◆ Task details: Which of the lines below holds the string "computer"? Copy every line that does.
*** The data Section Begins ***
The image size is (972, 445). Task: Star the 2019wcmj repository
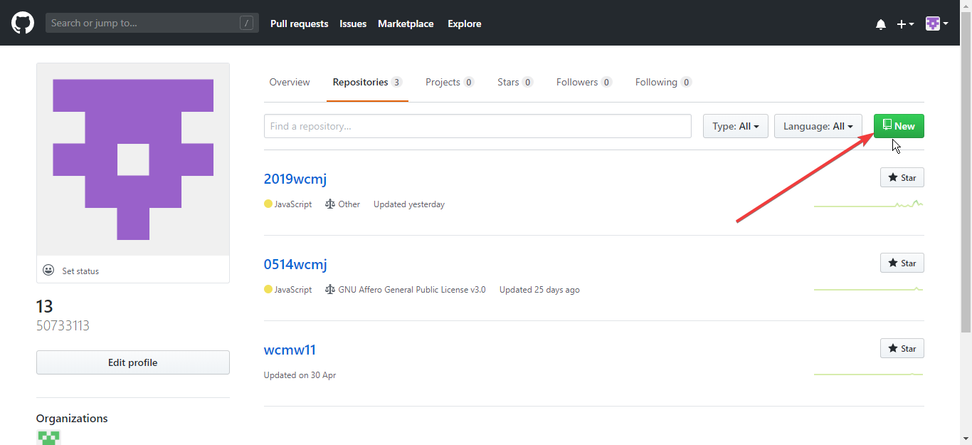coord(902,178)
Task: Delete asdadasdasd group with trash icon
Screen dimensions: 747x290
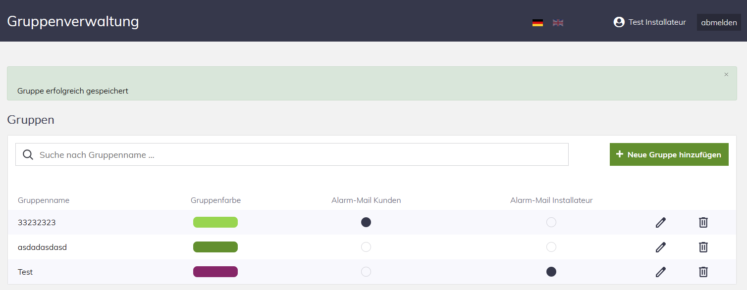Action: tap(703, 247)
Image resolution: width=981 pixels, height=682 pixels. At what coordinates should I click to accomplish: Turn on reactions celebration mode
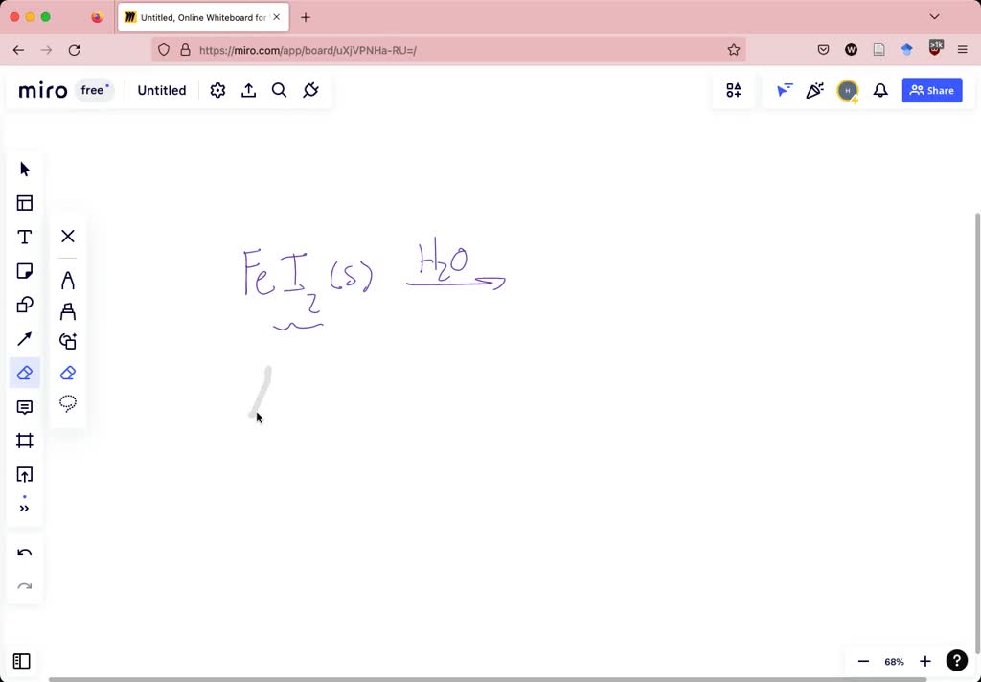815,90
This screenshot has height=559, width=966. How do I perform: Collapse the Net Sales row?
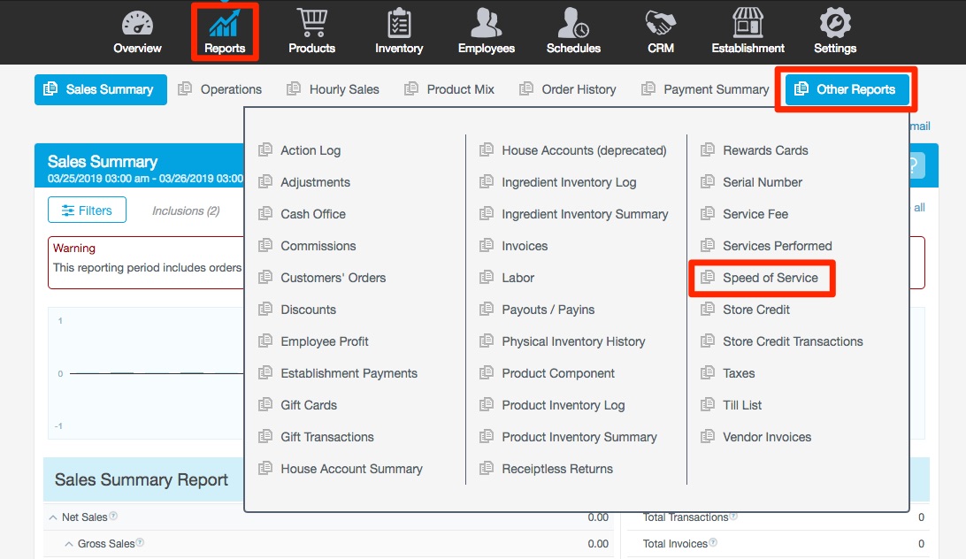click(x=52, y=517)
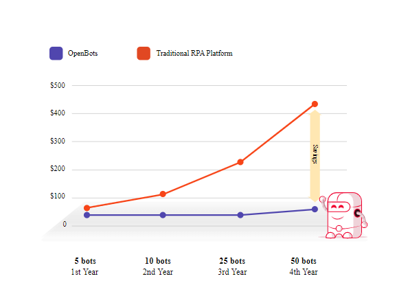Select OpenBots data point for 4th Year
The image size is (397, 307).
[315, 209]
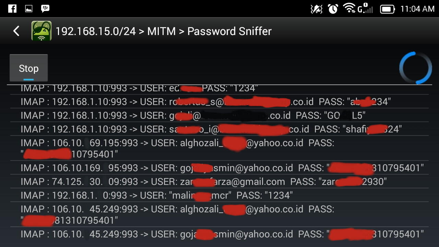Tap the cellular signal strength icon
This screenshot has height=247, width=439.
coord(366,9)
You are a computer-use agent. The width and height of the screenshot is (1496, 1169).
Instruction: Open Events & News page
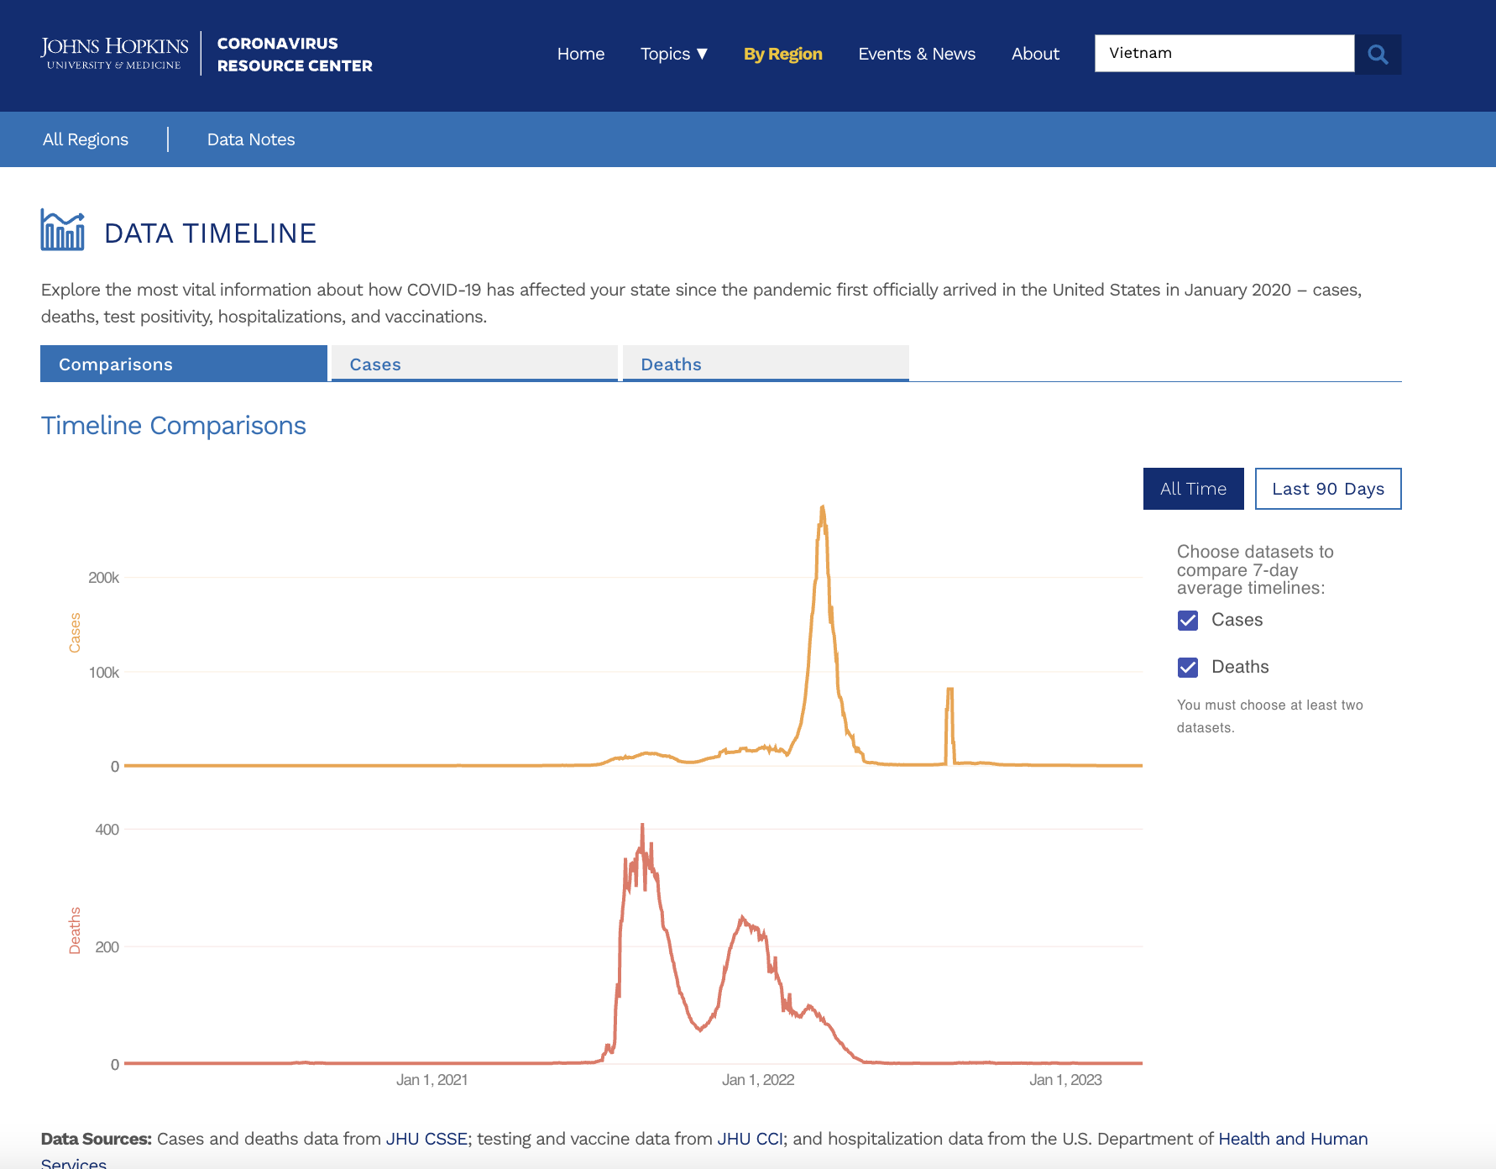[917, 54]
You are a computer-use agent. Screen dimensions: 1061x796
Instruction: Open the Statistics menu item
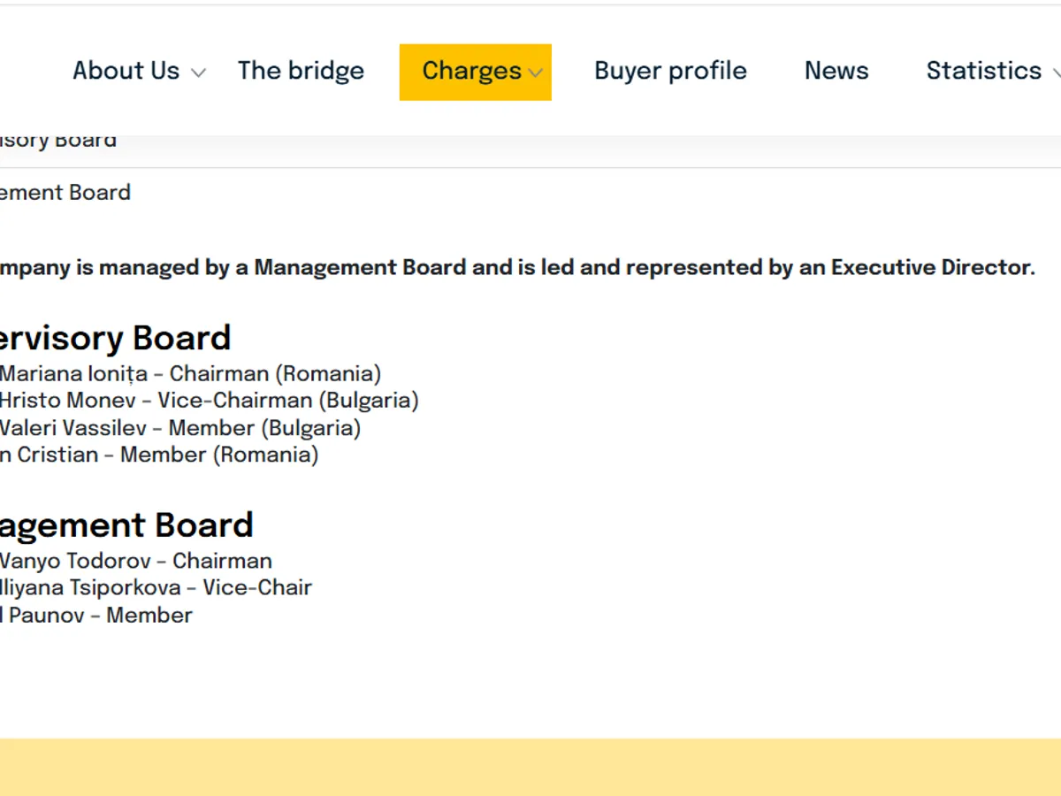click(983, 71)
*** The data Section Ends ***
◆ Result below:
You are a computer-use agent. The width and height of the screenshot is (1496, 1169).
You are a computer-use agent. Screen dimensions: 1061x796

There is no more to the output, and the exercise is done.